* [WORK REQUIRED]
May I have the lines from the one containing "This screenshot has height=221, width=241." to the end of the entries, returned exactly and with nothing else?

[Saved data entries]
# # # # # # #

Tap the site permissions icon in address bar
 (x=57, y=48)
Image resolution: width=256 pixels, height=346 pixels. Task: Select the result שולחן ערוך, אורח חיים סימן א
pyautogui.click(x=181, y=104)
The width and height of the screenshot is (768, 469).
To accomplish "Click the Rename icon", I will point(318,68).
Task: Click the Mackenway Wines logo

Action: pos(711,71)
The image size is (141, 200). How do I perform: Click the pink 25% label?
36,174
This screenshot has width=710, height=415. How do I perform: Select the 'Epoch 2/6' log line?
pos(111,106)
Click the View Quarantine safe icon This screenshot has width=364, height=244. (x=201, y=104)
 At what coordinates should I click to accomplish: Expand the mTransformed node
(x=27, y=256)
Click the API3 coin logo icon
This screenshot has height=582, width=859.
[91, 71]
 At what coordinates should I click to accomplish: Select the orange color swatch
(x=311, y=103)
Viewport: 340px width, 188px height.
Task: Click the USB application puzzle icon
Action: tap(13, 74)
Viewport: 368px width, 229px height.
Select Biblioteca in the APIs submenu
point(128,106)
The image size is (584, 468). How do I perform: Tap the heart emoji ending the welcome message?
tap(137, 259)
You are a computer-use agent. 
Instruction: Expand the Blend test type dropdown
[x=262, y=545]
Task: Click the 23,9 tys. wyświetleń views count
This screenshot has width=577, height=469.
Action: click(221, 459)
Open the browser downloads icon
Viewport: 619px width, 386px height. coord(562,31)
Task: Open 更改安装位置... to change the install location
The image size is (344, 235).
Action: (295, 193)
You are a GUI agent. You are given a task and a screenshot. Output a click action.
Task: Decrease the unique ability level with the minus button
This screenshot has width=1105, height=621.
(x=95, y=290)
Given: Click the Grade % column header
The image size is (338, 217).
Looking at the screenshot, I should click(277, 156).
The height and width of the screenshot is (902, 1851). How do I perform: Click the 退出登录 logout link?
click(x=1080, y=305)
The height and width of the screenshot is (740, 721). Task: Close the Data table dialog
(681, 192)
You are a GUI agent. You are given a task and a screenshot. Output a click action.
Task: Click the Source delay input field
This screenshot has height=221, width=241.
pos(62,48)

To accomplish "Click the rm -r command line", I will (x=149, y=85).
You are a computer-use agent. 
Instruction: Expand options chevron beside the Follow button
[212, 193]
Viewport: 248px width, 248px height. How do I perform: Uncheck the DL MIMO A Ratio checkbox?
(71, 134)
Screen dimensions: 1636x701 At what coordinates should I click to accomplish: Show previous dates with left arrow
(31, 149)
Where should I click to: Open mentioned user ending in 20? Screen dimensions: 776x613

# # # # # # #

* [SOLUTION TO THE PROBLEM]
This screenshot has height=221, width=241.
pos(62,48)

To accomplish "Click the rm -r command line", I will (x=149, y=85).
You are a computer-use agent. 
Instruction: Expand options chevron beside the Follow button
[212, 193]
Viewport: 248px width, 248px height. How do I perform: Uncheck the DL MIMO A Ratio checkbox?
(71, 134)
Screen dimensions: 1636x701 At what coordinates should I click to accomplish: Show previous dates with left arrow
(31, 149)
Where should I click to: Open mentioned user ending in 20? Screen dimensions: 776x613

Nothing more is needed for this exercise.